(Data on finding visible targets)

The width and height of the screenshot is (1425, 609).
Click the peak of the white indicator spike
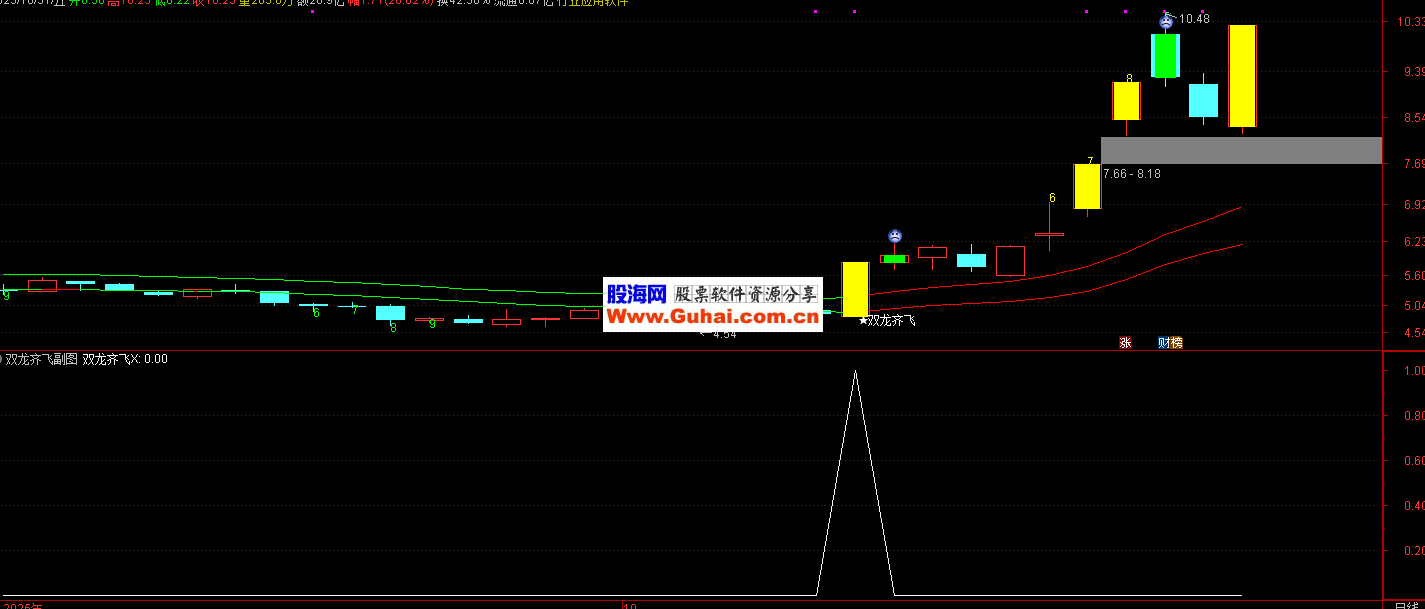pyautogui.click(x=855, y=372)
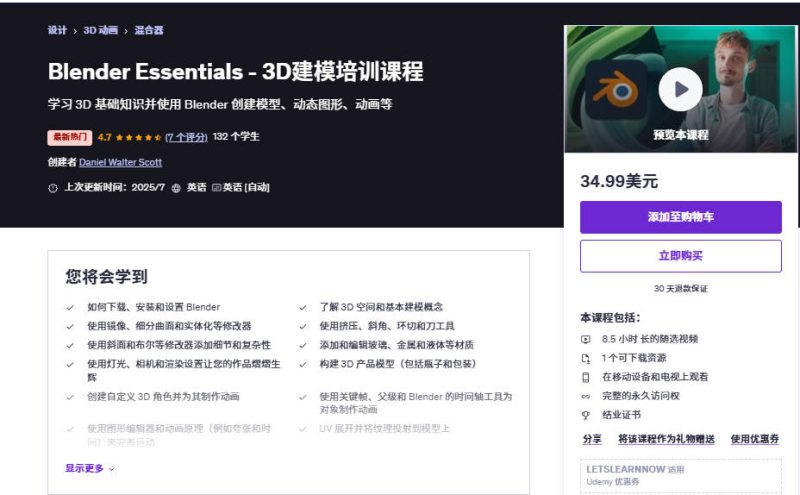Expand the 显示更多 section

(89, 468)
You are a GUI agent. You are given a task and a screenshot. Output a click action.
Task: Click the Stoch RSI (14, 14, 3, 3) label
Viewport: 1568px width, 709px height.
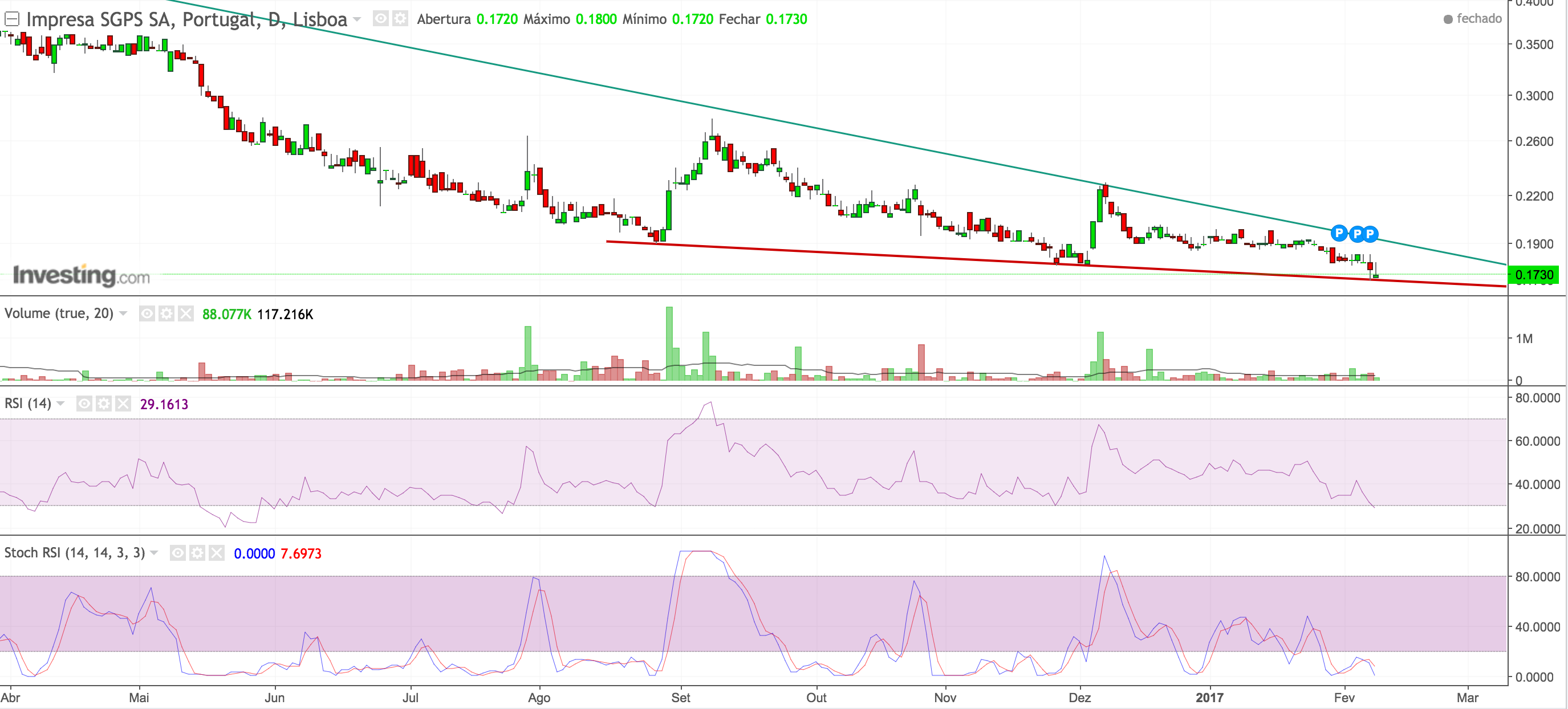tap(74, 553)
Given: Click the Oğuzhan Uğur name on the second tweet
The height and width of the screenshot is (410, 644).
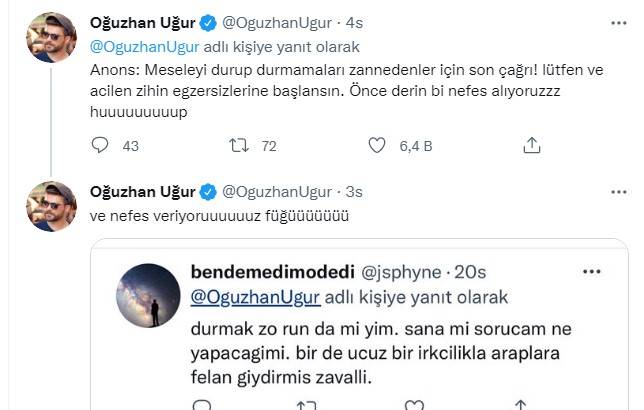Looking at the screenshot, I should [x=142, y=190].
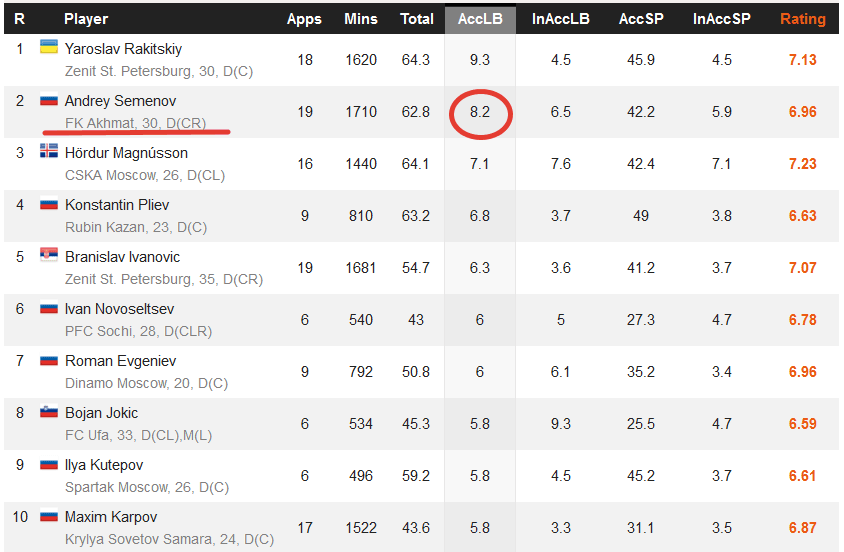This screenshot has width=844, height=552.
Task: Click the Serbia flag beside Branislav Ivanovic
Action: 49,254
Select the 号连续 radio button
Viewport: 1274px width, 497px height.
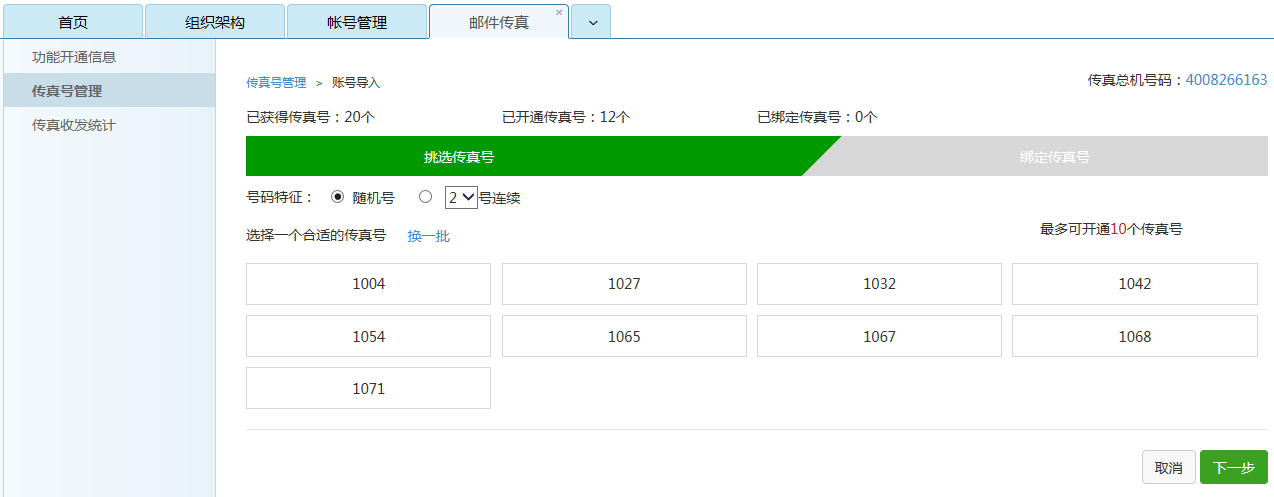425,197
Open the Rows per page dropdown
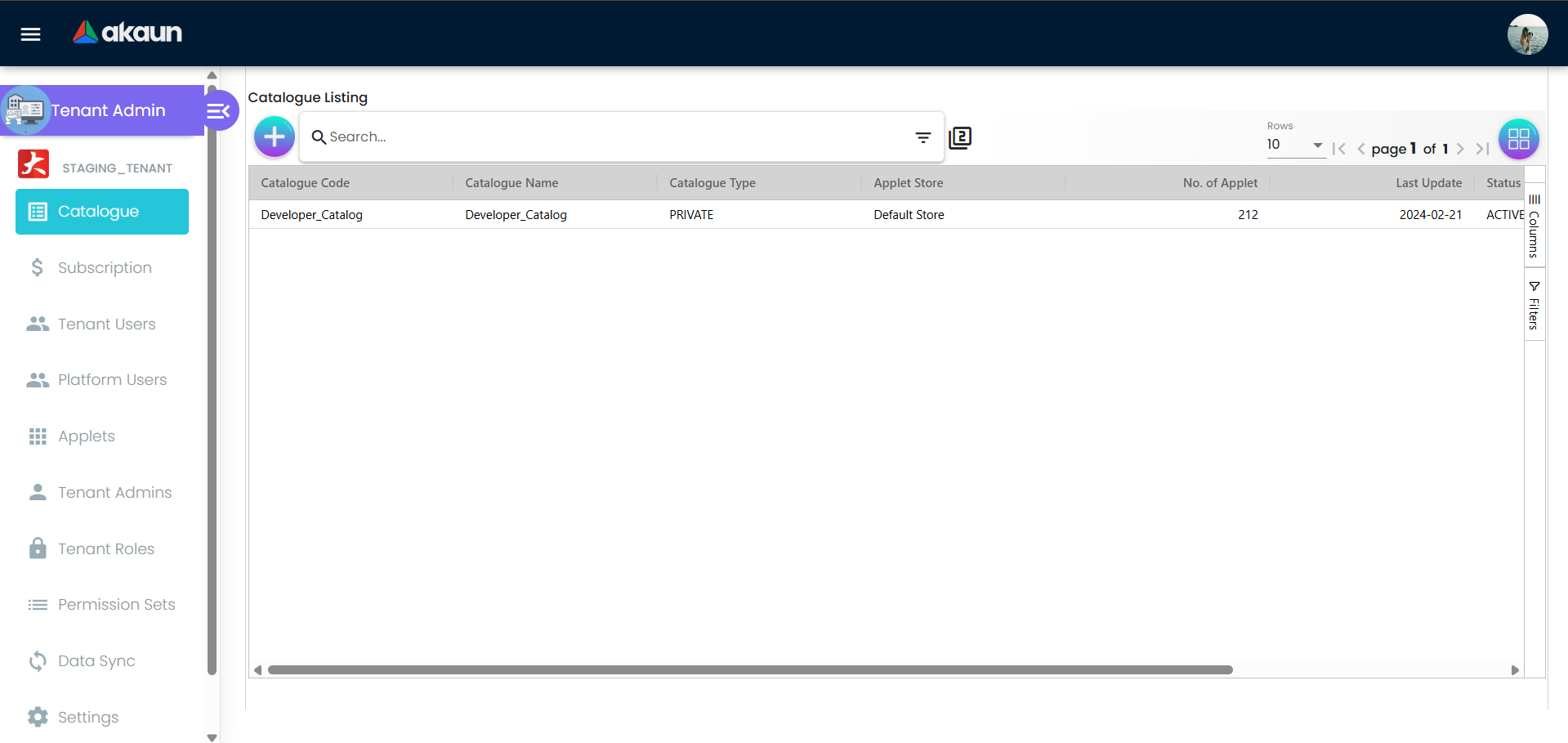The width and height of the screenshot is (1568, 743). (x=1295, y=145)
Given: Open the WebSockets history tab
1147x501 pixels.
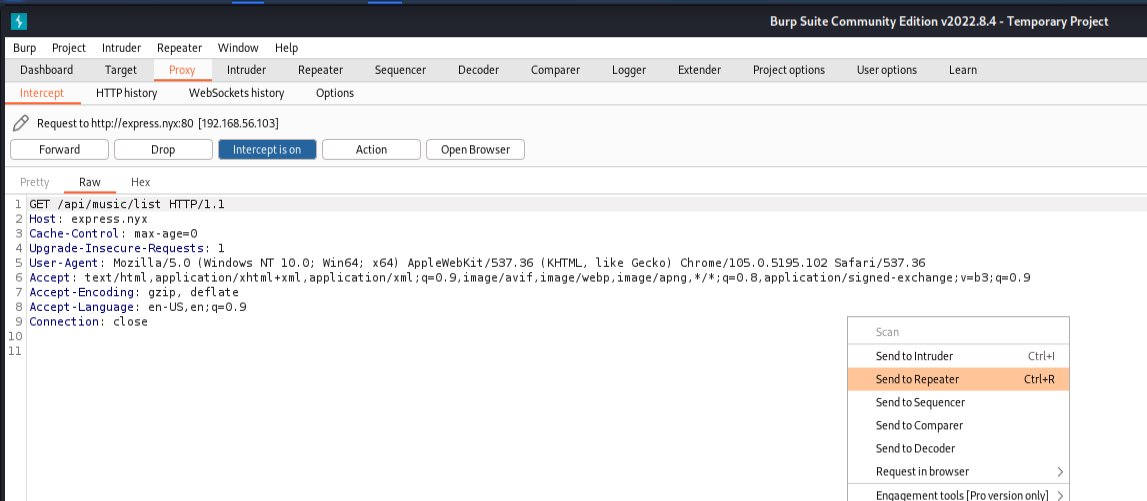Looking at the screenshot, I should point(236,93).
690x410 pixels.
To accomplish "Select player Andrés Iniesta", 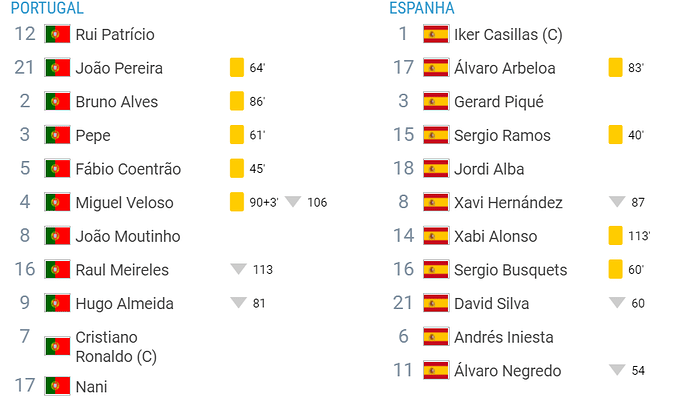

▸ What you are asked to do:
Tally the lines of the data above that contain the string "Open", counting only matches with the same case, and reply with the number alone.

▸ Solution:
2